*TASK DETAILS*: The required answer is an exact copy of the lines from the one containing "You are a computer-use" to the end of the listing, both included, without any pictures.

====== RECORDS SUPPLIED

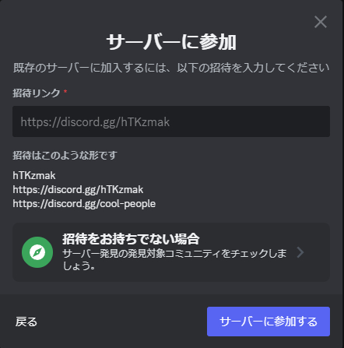Click the 既存のサーバーに加入するには subtitle text

coord(171,68)
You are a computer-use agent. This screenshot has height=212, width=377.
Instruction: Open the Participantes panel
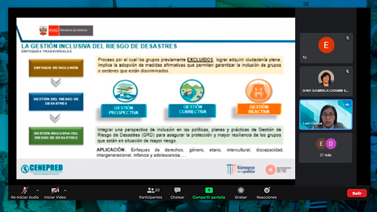(x=151, y=193)
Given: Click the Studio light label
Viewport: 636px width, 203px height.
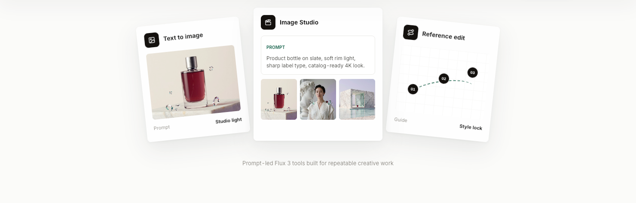Looking at the screenshot, I should tap(229, 121).
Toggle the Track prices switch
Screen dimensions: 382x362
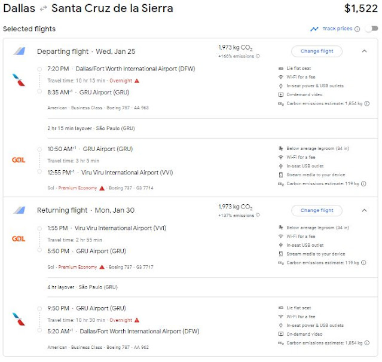point(371,29)
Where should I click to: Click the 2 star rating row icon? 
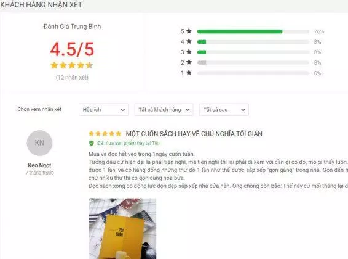pyautogui.click(x=189, y=62)
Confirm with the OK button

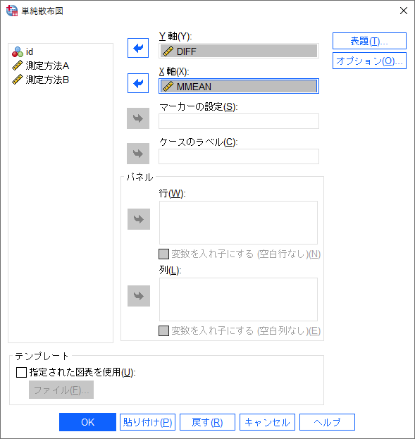[x=87, y=422]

============

*COMPLETED EXERCISE*:
You are a computer-use agent. This screenshot has height=212, width=377.
Instruction: Open the Participantes panel
(x=151, y=193)
Given: Click the Studio light label
Viewport: 636px width, 203px height.
Looking at the screenshot, I should tap(229, 121).
Toggle the Track prices switch
Screen dimensions: 382x362
point(371,29)
Where should I click to: Click the 2 star rating row icon? 
pyautogui.click(x=189, y=62)
Confirm with the OK button

[x=87, y=422]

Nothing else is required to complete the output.